How Is Health Care Utilization Changing?
Katherine Hempstead, PhD, MA, senior policy adviser, leads RWJF's work on health insurance coverage.
Coverage expansion basically plateaued in 2016, yet health care spending growth continues to increase. As seen in the latest report from the Altarum Institute, overall health care spending for Q1 2017 grew at 5.4 percent, slightly above the 5.2 percent estimated for 2016. In the current quarter, spending on health care services—the largest component of overall health spending—grew at an even higher rate of 5.7 percent during the first quarter. In an era of continued low prices, the bulk of this spending growth is attributable to increased utilization.
Paradoxically, current spending on health care is both higher and lower than expected. While current spending growth is somewhat higher than recent estimates, it is also the case that national health expenditures for the past several years have been growing at a rate which is below what the Centers for Medicare & Medicaid Services (CMS) projected in 2010. All components of spending between 2010 and 2015 were lower than CMS’ original projections, and based on more recent projections of National Health Expenditures, it is anticipated that spending between 2014 and 2019 will be less than originally forecast by approximately 12 percent.

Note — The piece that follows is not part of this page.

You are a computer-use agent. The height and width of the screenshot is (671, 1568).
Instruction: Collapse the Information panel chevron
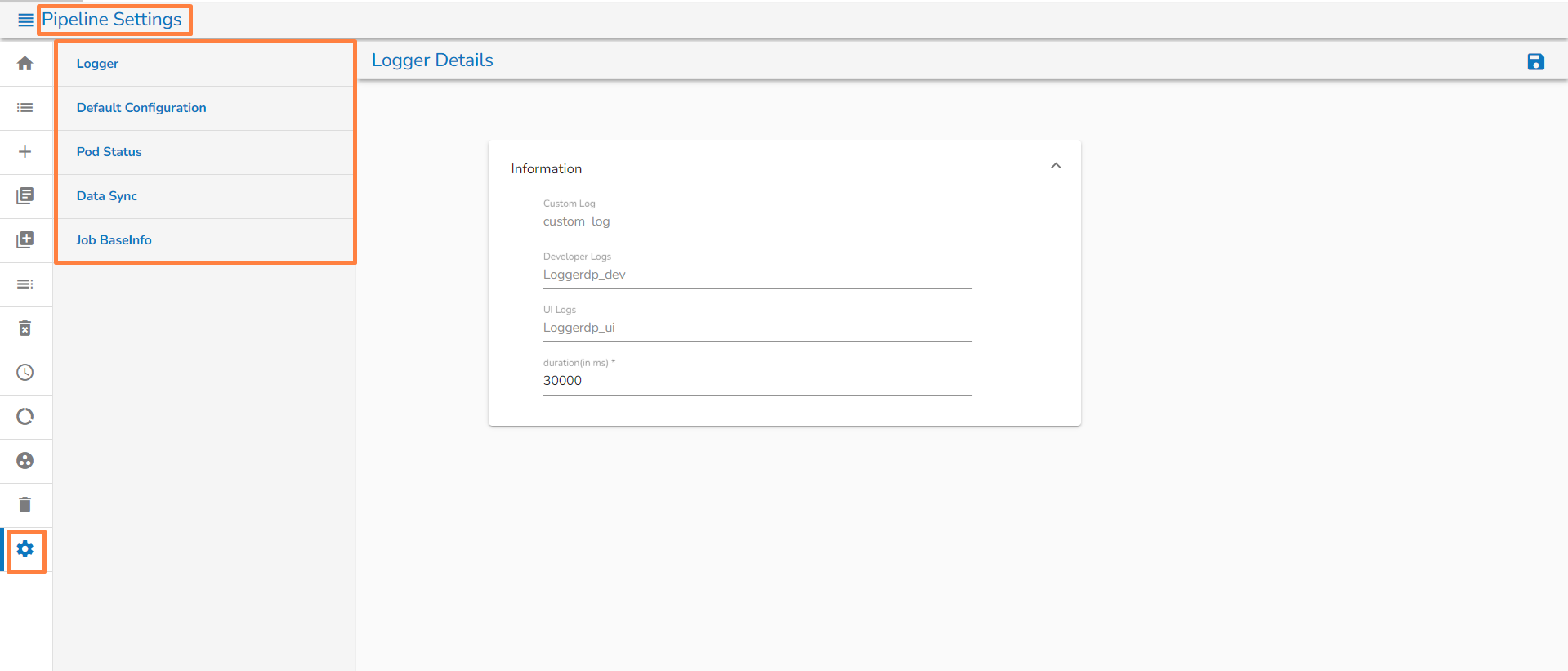[x=1056, y=166]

Though gains in coverage have slowed in 2016, current growth in spending and utilization remains relatively high. But while it is taking a bit longer than expected, there are clear signs that spending is slowing down. One important signal is the trend in health care job growth. Altarum reports that monthly growth in new health care jobs in the first quarter of this year is about 30 percent slower than this time last year, and thus far it seems that the trend in utilization is moving in a similar direction. If these trends hold, year-over-year growth in both jobs and utilization should fall sharply by the last quarter of 2017. Elements of proposed health care reform that would reduce either the number of people covered or the comprehensiveness of that coverage would be expected to accelerate that trend, though this is not an extremely consequential cost control strategy.
While the dynamics of coverage are very important factors in predicting trends in health care utilization, there are other structural changes at work in the delivery system which are affecting the health care work force and the types of health care services that are being consumed. The relationship between health care jobs and utilization is changing in recent years, as technology and the development of new types of services, such as telemedicine, are changing the labor productivity of the health care work force, essentially increasing the ratio of services to jobs. Growth in health care jobs and utilization has been greatest in ambulatory settings, while inpatient volume has been relatively flat.
The rapid growth of various forms of population health models and convenient care drives toward an environment where health care is available on-demand at all times, in ways which increasingly transcend clinic walls. Many have noted that convenient care does not reduce utilization per se. Yet, these trends in service delivery clearly have the potential to increase volume while reducing unit costs.
Data from the most recent annual review from the physician staffing firm Merritt Hawkins illustrate this trend. One finding is that nurse practitioners were the fourth most recruited provider category, and nurse practitioners (NPs) and physicians assistants (PAs) combined were the third most recruited, trailing only family physicians and psychiatrists. Urgent care physicians were the twelfth most recruited specialty, rising from the twentieth spot just two years ago. While hospitals were the source of 63 percent of the provider searches tracked by the firm in 2011/2012, this had fallen to 46 percent in the most recent year. Ninety percent of searches were for employed positions.
Merritt Hawkins notes that the number of retail clinics had increased by 47 percent since 2014, and retail clinics will soon have the capacity to accommodate 25 million annual visits. These clinics are largely staffed by NPs and PAs, as are urgent care clinics, which number over 7,000. Merritt Hawkins notes that urgent care clinics represent the “unusual intersection” of the interests of multiple stakeholders including consumers, providers and investors. A number of states are considering measures to further expand the scope of practice for NPs and PAs—steps which will serve to increase demand for these professionals.
Unfortunately, we lack timely comprehensive data on health care utilization and must infer it from trends in aggregate spending and prices for health care services. But given these broad trends in health care toward less costly settings, the pattern of health care spending growth fueled by utilization rather than price may well continue. As these models of service delivery continue to evolve, the notion of measuring utilization itself in discreet units such as visits may become an increasingly inaccurate way to characterize the way most people consume health care. The outcome of current efforts to reduce federal spending on health care are far from certain, but the erosion of coverage would be expected to significantly diminish volume, yet at the same time, potentially strengthen the emerging trend toward lower-cost care.